Critical race theory, a framework used in many academic circles, tries to explain how racial inequality cannot be understood apart from social, economic and legal systems that benefit white interests.
In an article in Baptist Press, Southern Baptist Convention President J.D. Greear said he, too, approved of the presidents’ position.
The seminary presidents also took pains to condemn racism.
“We want to be crystal clear that we oppose all forms of racism, personal and systemic,” Akin told RNS.
READ: Without annual meeting, amid decline, Southern Baptists continue debate on race, women’s roles
In a September executive order, President Donald Trump banned federal contractors, the military, federal agencies and recipients of federal grants from citing critical race theory in government-sponsored race and sex-based training.
But the seminary presidents may not have been following Trump so much as reacting to factions within Southern Baptist circles that have complained the denomination is drifting to the left and abandoning core convictions.
One such group that has taken issue with critical race theory is the Conservative Baptist Network, a coalition of pastors that contends the denomination has been hijacked by political correctness and secular thinking.
For Southern Baptists, any statement on race is a delicate matter. That’s because the Southern Baptist Convention was born in the crucible of slavery, founded in 1845 out of a conviction that missionaries could own slaves.

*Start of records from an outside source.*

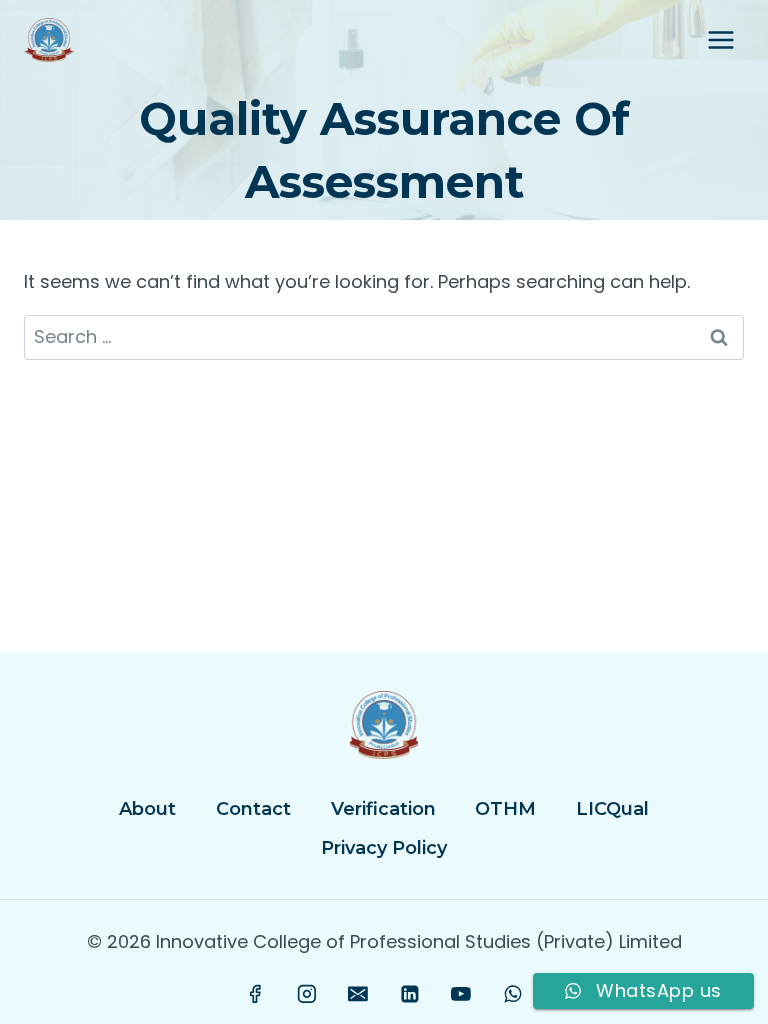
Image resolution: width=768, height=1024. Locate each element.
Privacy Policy (384, 848)
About (147, 809)
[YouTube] (461, 994)
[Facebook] (256, 994)
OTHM (505, 809)
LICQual (612, 809)
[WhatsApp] (513, 994)
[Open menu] (720, 39)
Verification (383, 809)
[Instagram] (307, 994)
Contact (253, 809)
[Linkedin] (410, 994)
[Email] (358, 994)
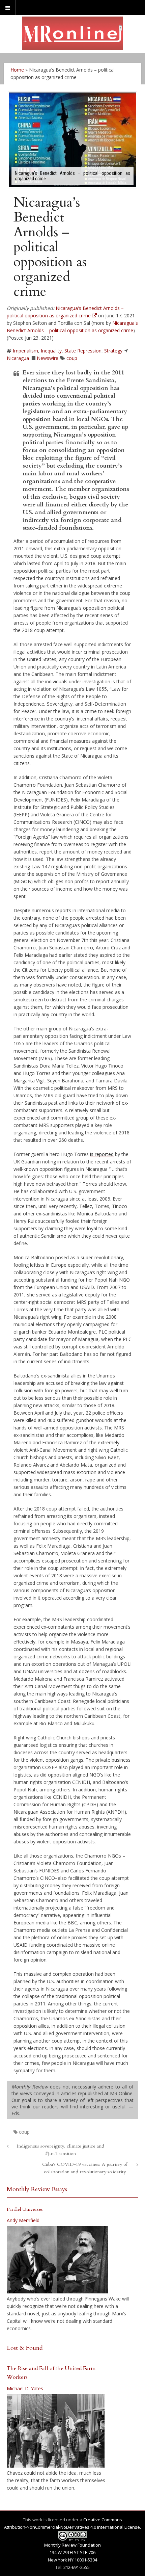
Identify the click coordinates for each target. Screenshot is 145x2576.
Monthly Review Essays (37, 2189)
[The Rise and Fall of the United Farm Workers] (56, 2431)
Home (17, 70)
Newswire (47, 358)
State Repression (83, 350)
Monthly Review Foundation (72, 2545)
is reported (102, 1154)
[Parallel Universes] (57, 2259)
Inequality (51, 350)
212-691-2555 (76, 2567)
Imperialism (25, 350)
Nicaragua (18, 358)
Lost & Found (25, 2348)
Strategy (113, 350)
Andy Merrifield (23, 2220)
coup (71, 358)
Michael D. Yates (25, 2388)
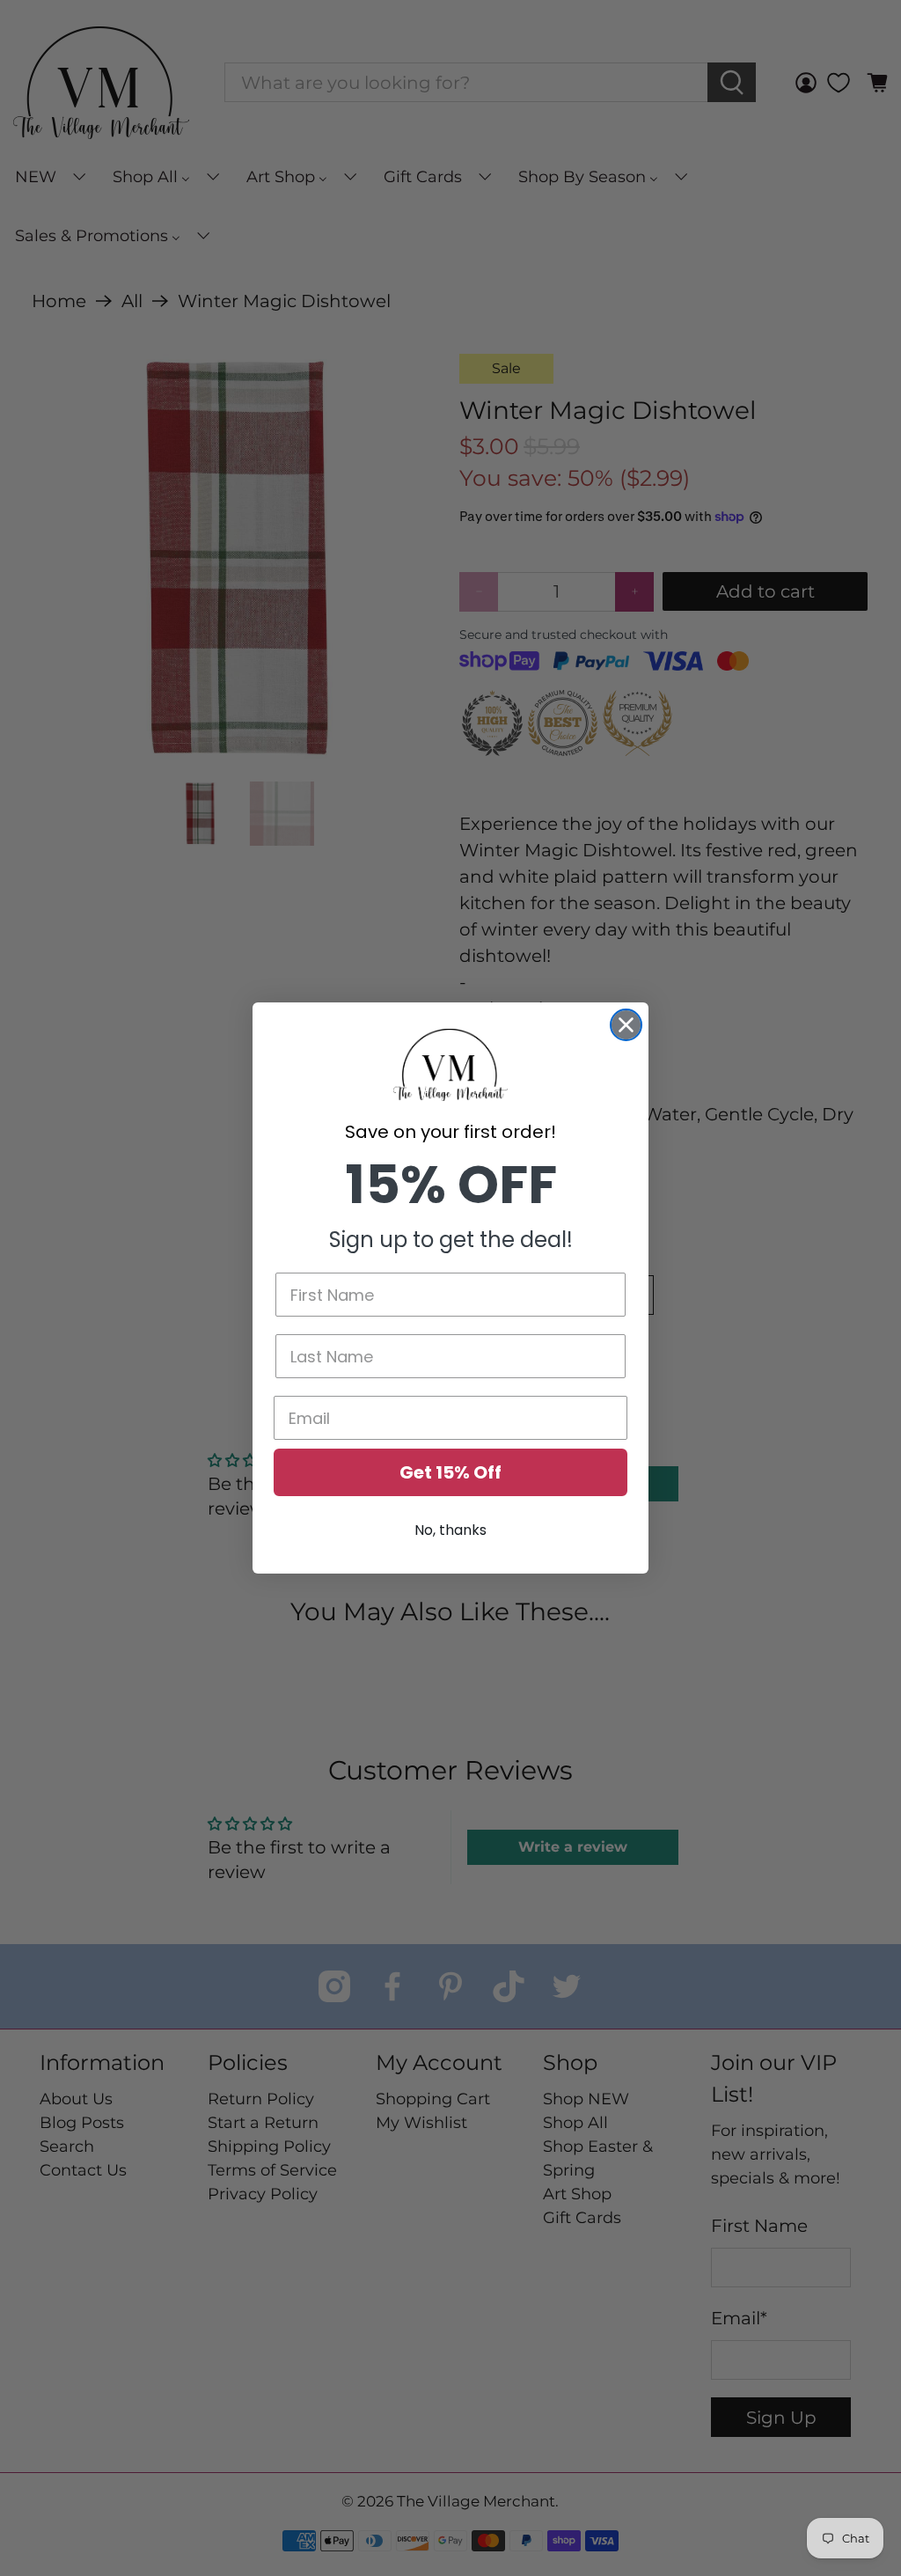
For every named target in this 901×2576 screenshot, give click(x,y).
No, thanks (450, 1530)
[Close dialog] (626, 1024)
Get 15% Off (450, 1472)
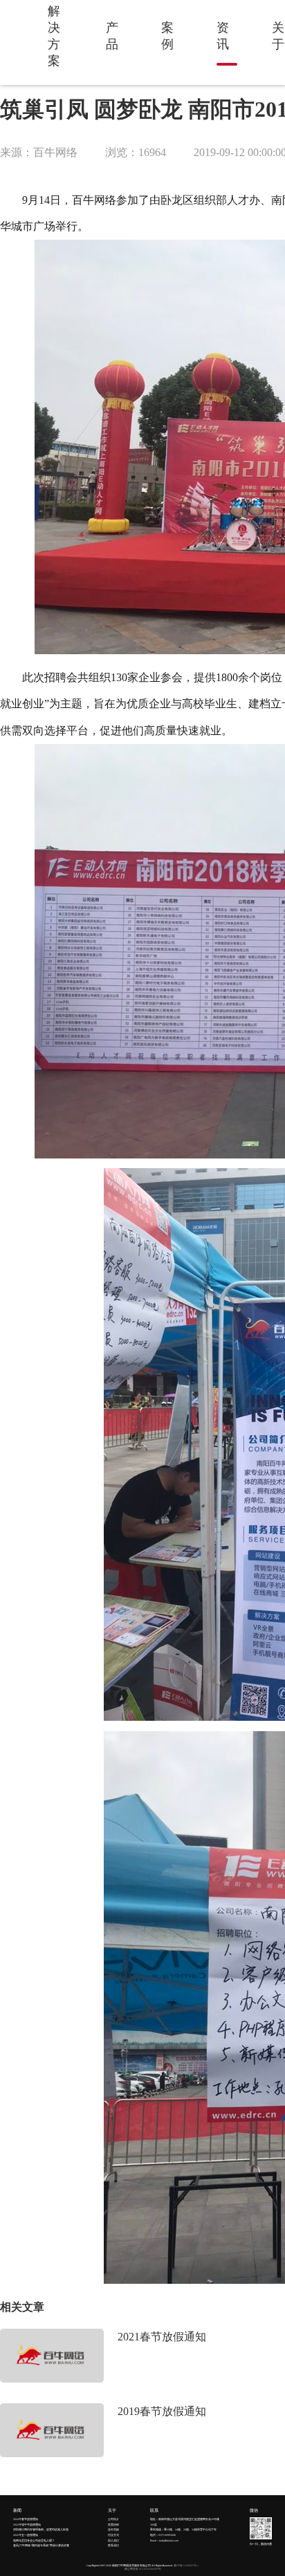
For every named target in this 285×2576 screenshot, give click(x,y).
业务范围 (113, 2529)
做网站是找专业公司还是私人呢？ (34, 2540)
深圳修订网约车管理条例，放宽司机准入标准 (40, 2529)
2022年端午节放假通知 (27, 2524)
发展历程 (113, 2524)
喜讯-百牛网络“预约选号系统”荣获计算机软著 (41, 2545)
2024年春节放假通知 (25, 2519)
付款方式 (113, 2535)
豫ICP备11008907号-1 (186, 2565)
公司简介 (113, 2519)
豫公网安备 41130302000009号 (143, 2569)
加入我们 (113, 2540)
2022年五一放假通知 (25, 2535)
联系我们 (113, 2545)
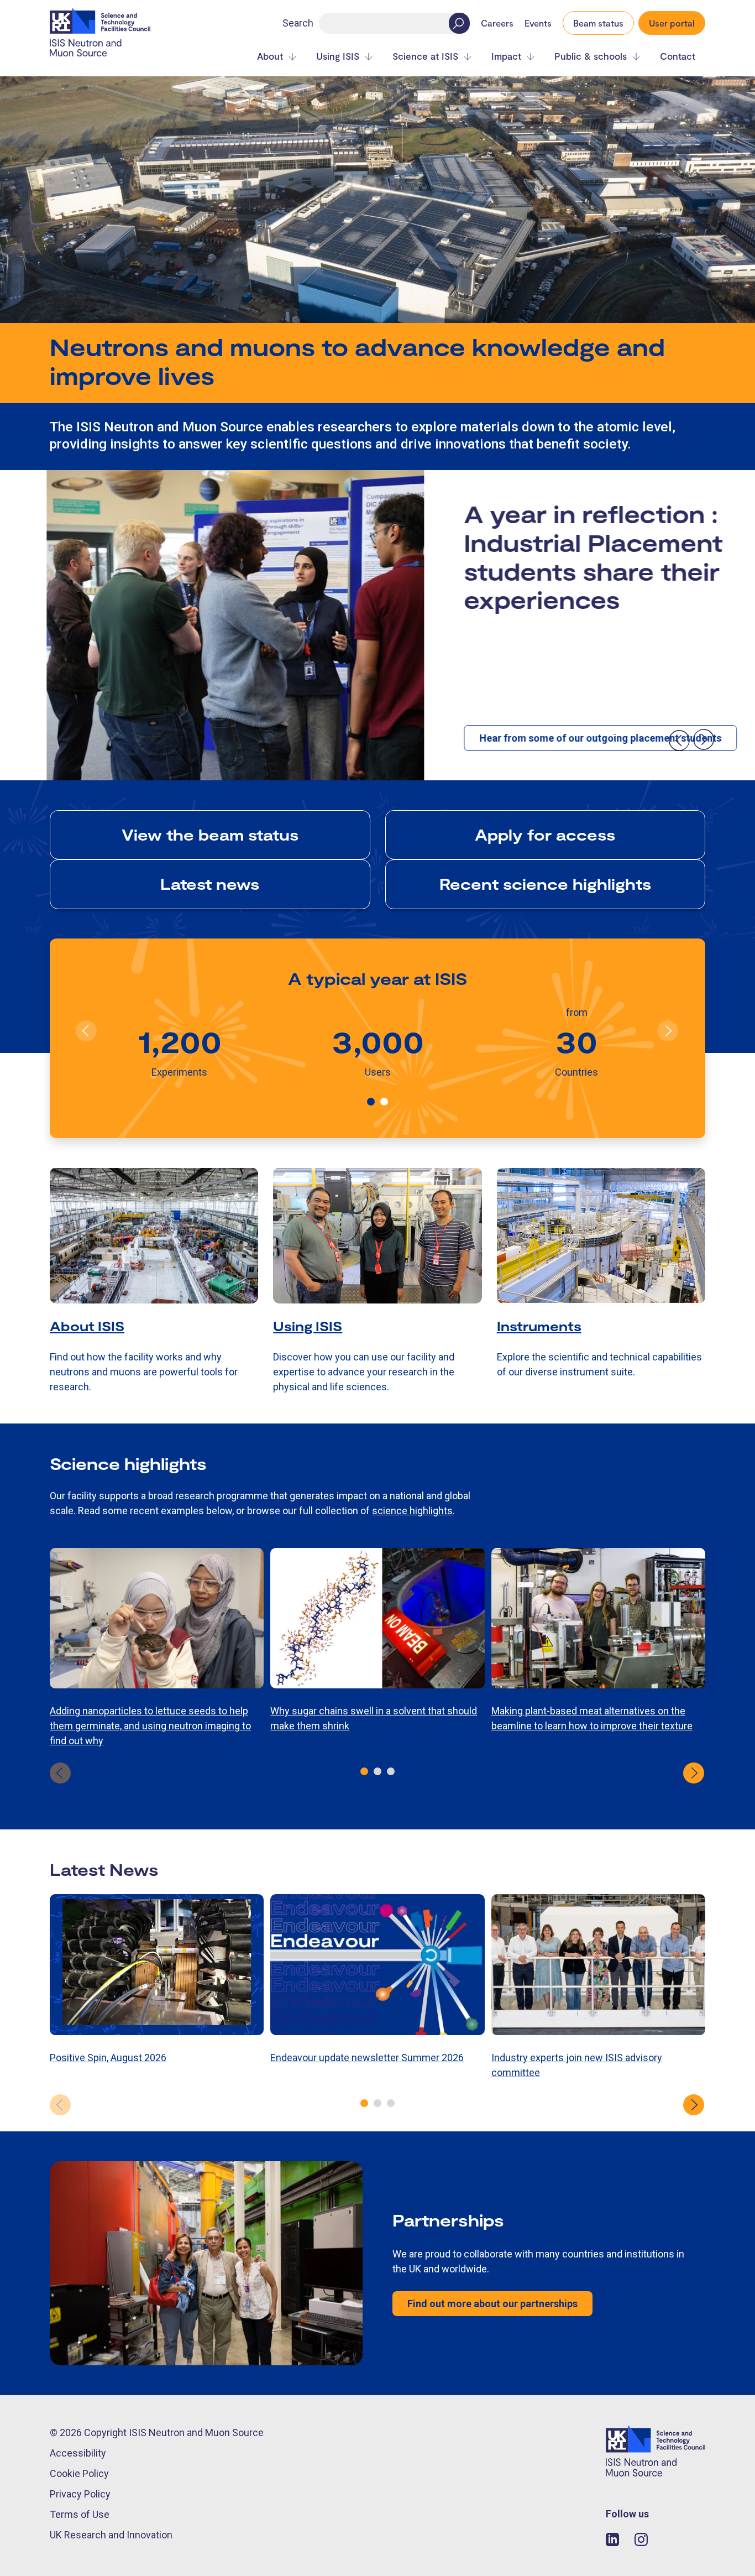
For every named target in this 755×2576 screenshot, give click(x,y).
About (270, 56)
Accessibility (78, 2453)
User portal (672, 23)
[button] (371, 1101)
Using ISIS (337, 56)
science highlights (412, 1510)
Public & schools (590, 56)
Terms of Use (79, 2514)
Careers (497, 23)
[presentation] (679, 740)
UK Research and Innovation (111, 2535)
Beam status (598, 23)
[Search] (459, 23)
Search (297, 23)
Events (538, 23)
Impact (506, 56)
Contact (677, 56)
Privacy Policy (80, 2494)
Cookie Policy (79, 2473)
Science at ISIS (425, 56)
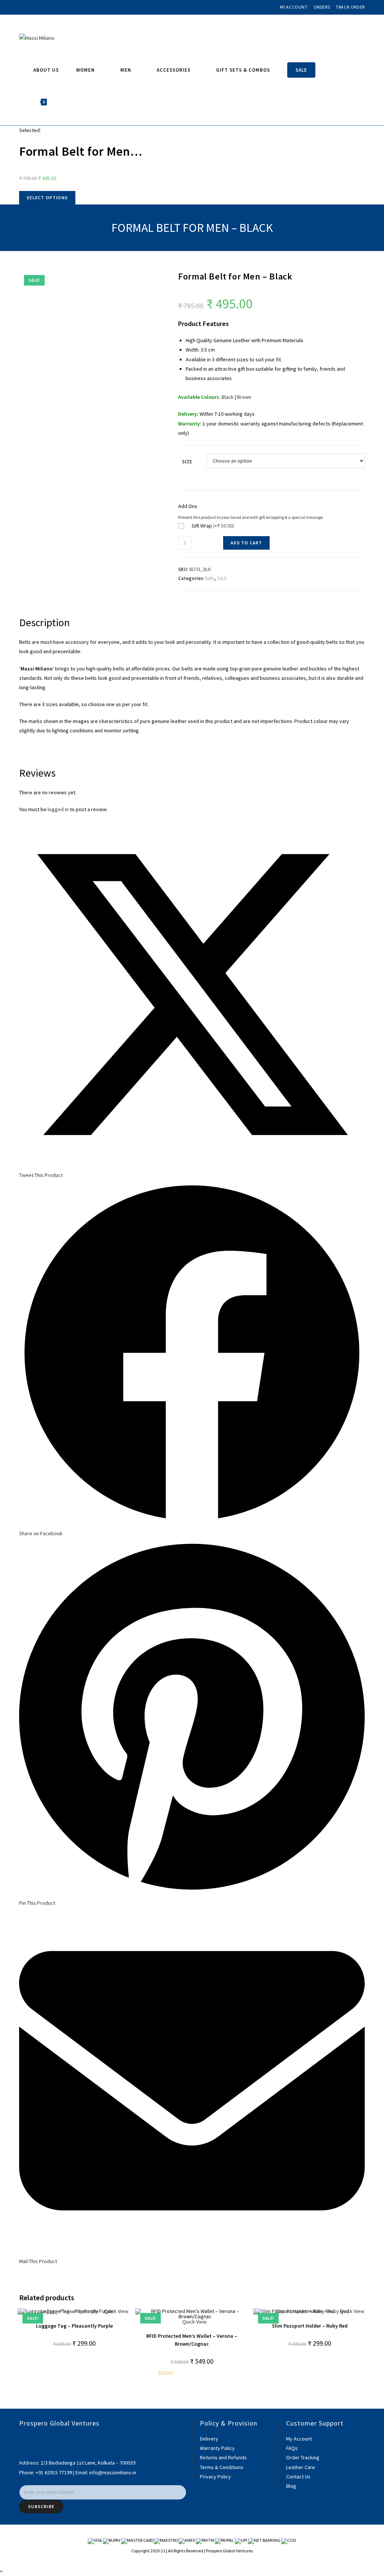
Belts (209, 578)
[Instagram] (21, 2448)
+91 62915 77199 (54, 2472)
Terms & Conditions (221, 2467)
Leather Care (300, 2467)
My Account (294, 7)
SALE (222, 578)
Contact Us (298, 2476)
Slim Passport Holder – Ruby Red (310, 2325)
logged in (58, 809)
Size (187, 461)
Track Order (350, 7)
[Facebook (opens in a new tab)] (22, 7)
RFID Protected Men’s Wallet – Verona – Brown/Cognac (191, 2340)
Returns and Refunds (223, 2457)
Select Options (47, 197)
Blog (291, 2486)
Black (228, 397)
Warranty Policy (217, 2448)
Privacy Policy (215, 2476)
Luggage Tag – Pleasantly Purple (74, 2325)
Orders (322, 7)
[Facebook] (21, 2438)
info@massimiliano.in (112, 2472)
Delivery (209, 2438)
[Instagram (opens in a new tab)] (30, 7)
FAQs (292, 2448)
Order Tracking (303, 2457)
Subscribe (41, 2506)
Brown (244, 397)
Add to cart (246, 543)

Beginning in 1995, the denomination passed a number of resolutions apologizing for slavery, saying, “we genuinely repent of racism of which we have been guilty.”
That makes the seminary presidents’ statement opposing critical race theory especially troubling, some critics said.
“The SBC is a denomination haunted by white supremacy and, ironically, the only system it doesn’t want its people engaging with at all is a social science theory that specifically addresses its heritage, which is systemic racism,” said Kyle J. Howard, a racial and spiritual trauma counselor. “It’s deeply revealing. No matter how many times they say they are against racism, they continually move in ways that suggest it’s true in word, not in deed.”
Howard is a Black alumnus of Boyce College, the undergraduate arm of the Southern Baptist Theological Seminary in Louisville, Kentucky. He studied toward a master’s degree there too but has since left the Southern Baptist fold.
The seminary presidents’ statement comes at a time when Southern Baptists are trying to attract more African Americans and start more Black churches. This summer, one of them, led by Black pastor John Onwuchekwa of Atlanta, left the denomination.
“The convention was one bad marketing meeting away from being the ‘Confederate Baptist Convention,’” Onwuchekwa told The Washington Post.
Jemar Tisby, author of “The Color of Compromise: The Truth About the American Church’s Complicity in Racism,” said such statements make it unlikely that the SBC’s attempts to attract more Black churchgoers will succeed.
“The fallout is happening already, but it will become much more apparent in the years to come,” Tisby said.
Tisby said he didn’t think the seminary presidents were racist.
“These men in their intentions are not racist,” he said. “But the impact of the statement is to put all the energy and focus behind critiquing efforts at racial justice, when the energy should be put toward rooting out the racism in their midst.”
The statement was agreed on at a meeting of the Council of Seminary Presidents of the Southern Baptist Convention before Thanksgiving, but it was published by the denominational news arm, Baptist Press, on Monday (Nov. 30).